Stored dataset records:
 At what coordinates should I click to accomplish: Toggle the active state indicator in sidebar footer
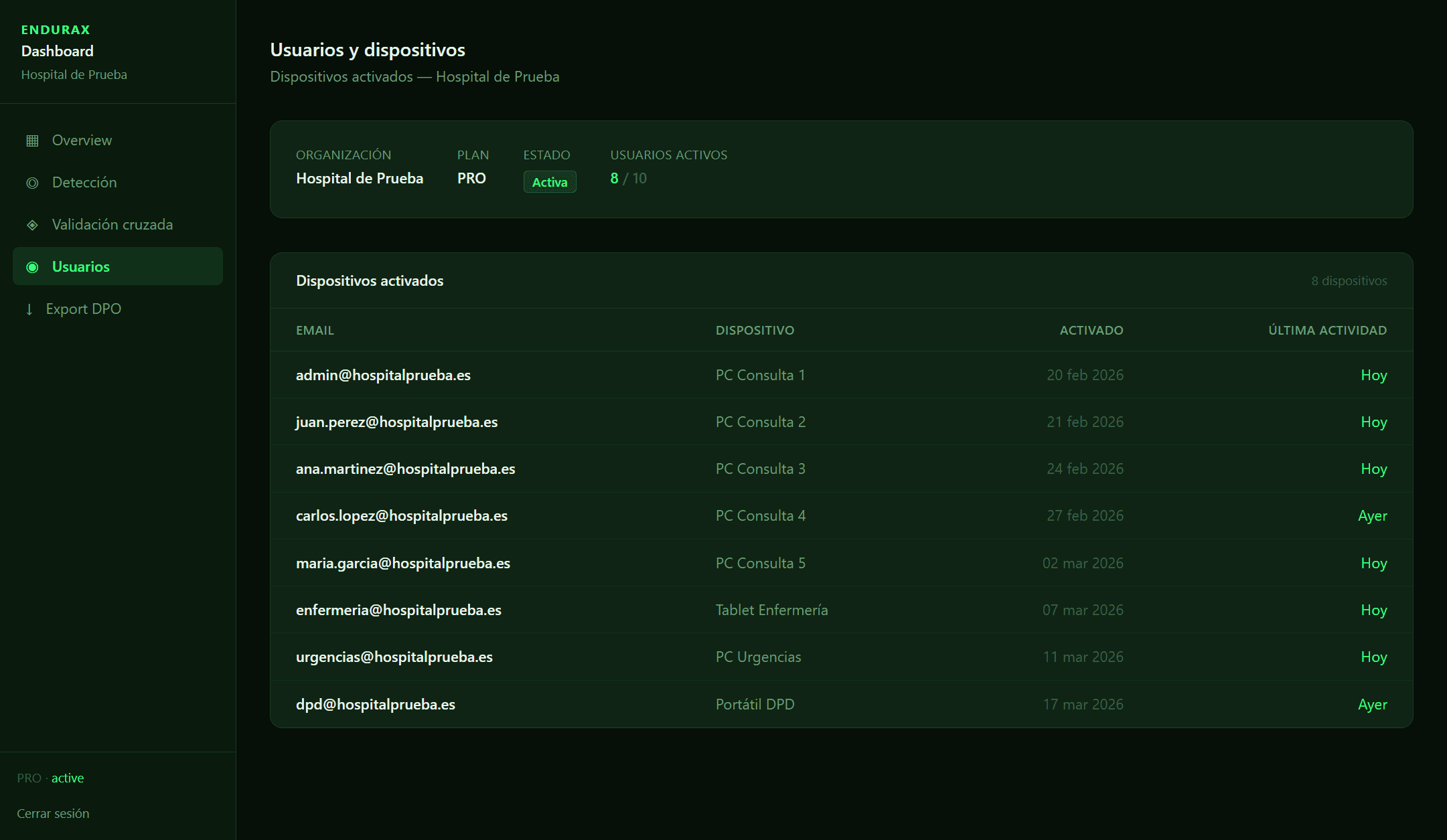[x=67, y=778]
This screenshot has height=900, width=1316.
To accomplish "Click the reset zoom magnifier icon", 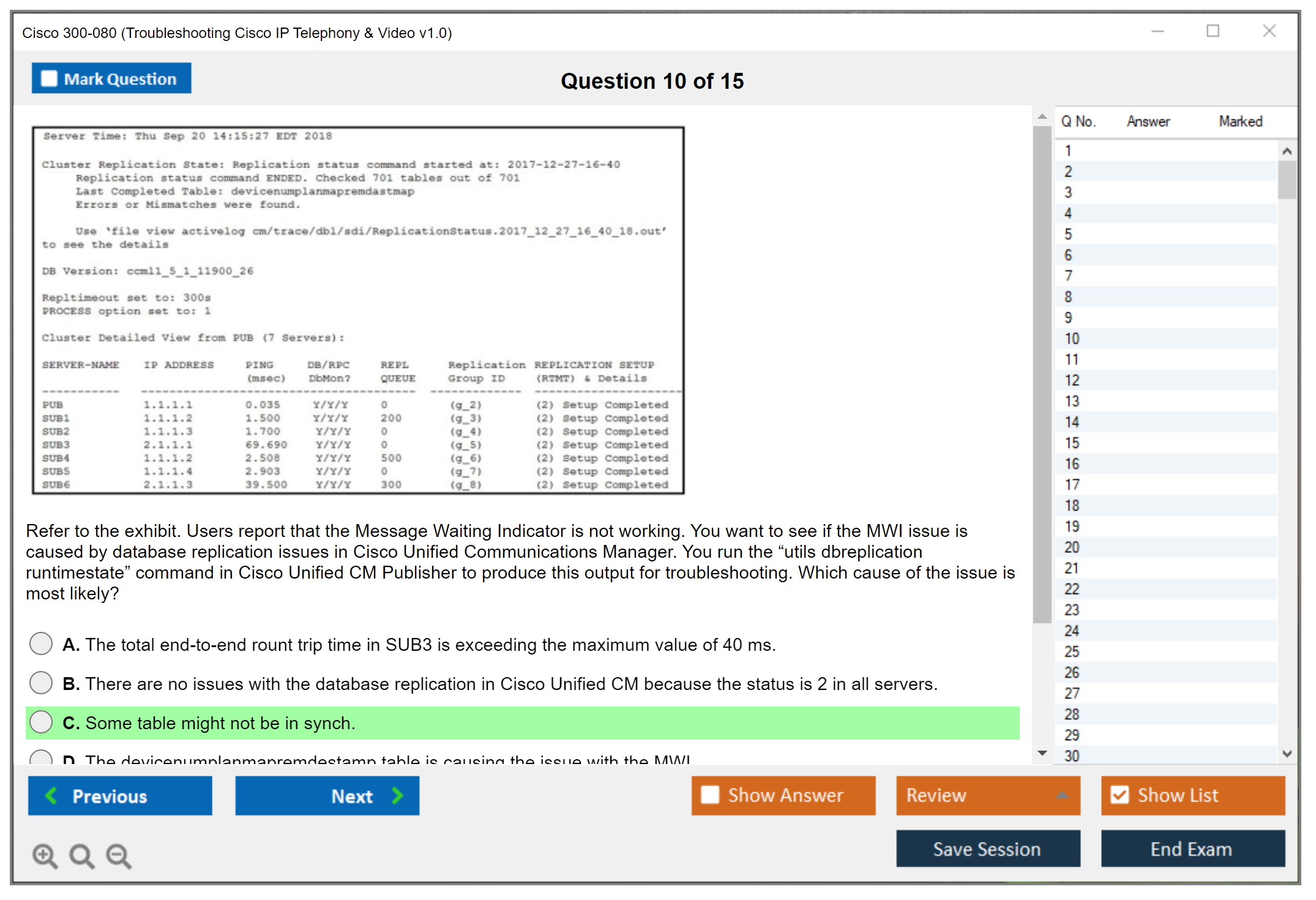I will [81, 855].
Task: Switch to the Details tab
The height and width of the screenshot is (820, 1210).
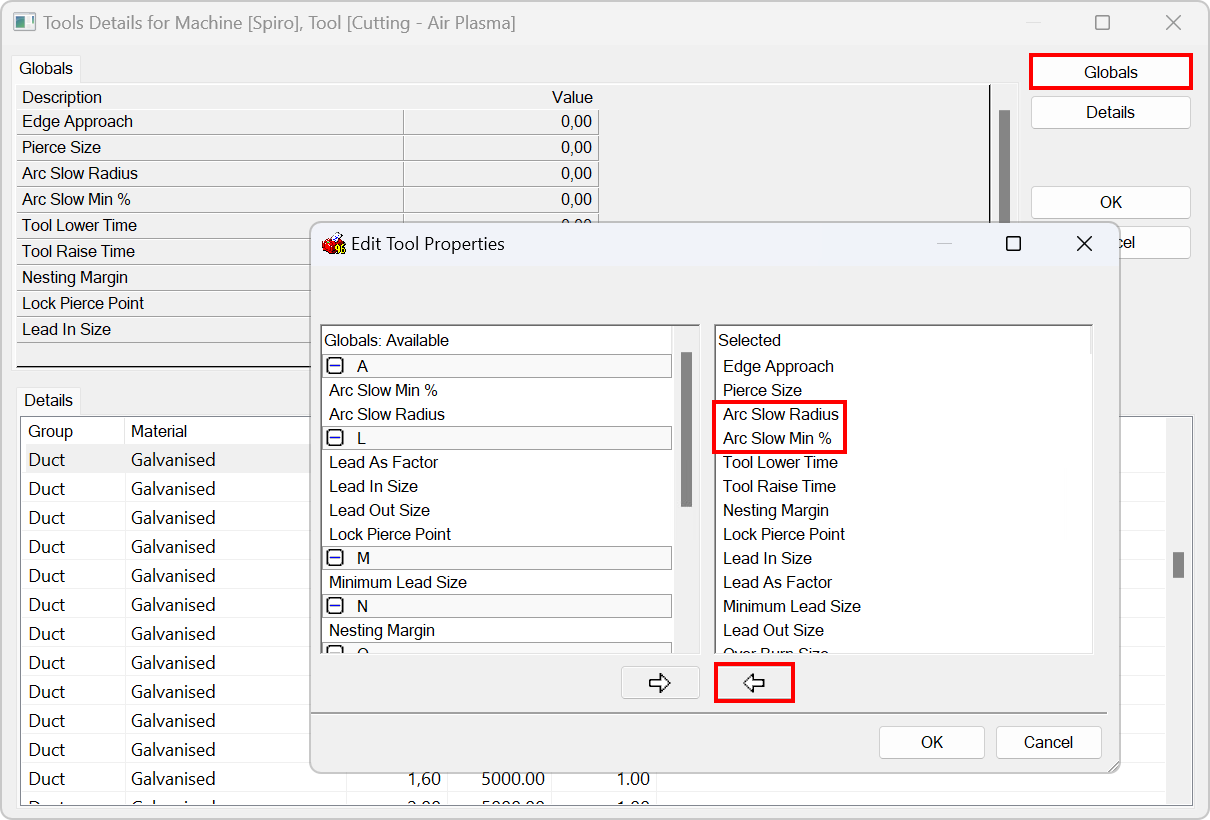Action: tap(48, 400)
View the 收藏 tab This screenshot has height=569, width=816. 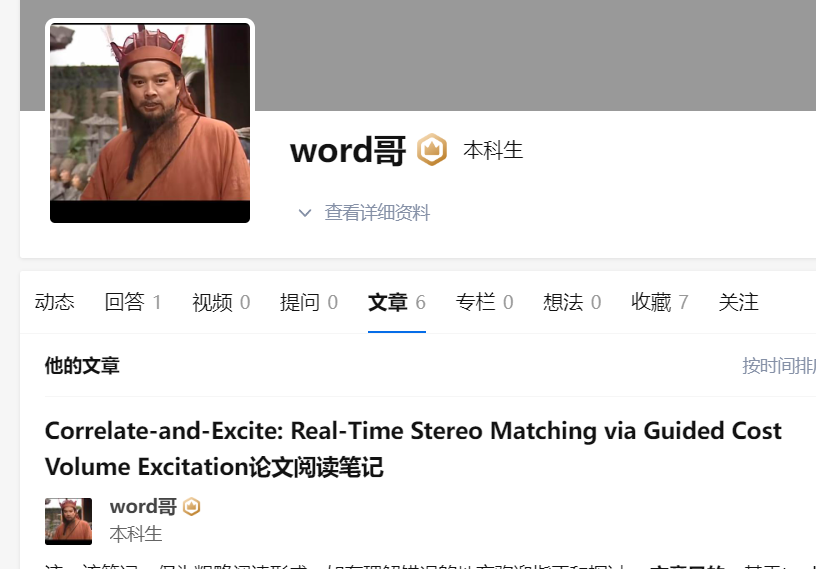point(660,302)
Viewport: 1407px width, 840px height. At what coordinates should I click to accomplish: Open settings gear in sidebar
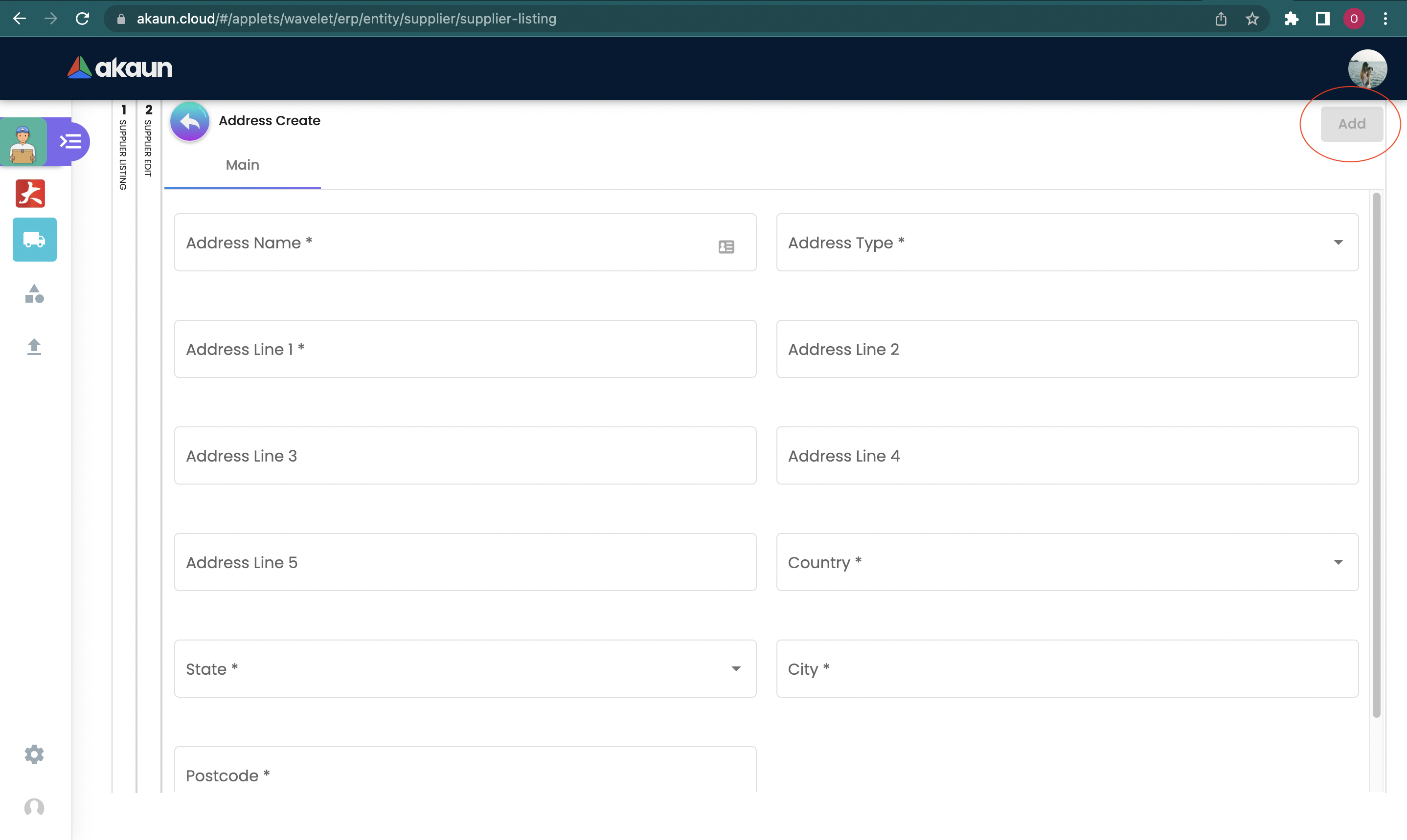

_Exercise task_
Gather each line of the records that contains the string "coordinates". Case counts.

_Result below_
 At what coordinates should I click to accomplish: Toggle the active state indicator in sidebar footer
Viewport: 1407px width, 840px height. At what coordinates should I click to accomplish: Open settings gear in sidebar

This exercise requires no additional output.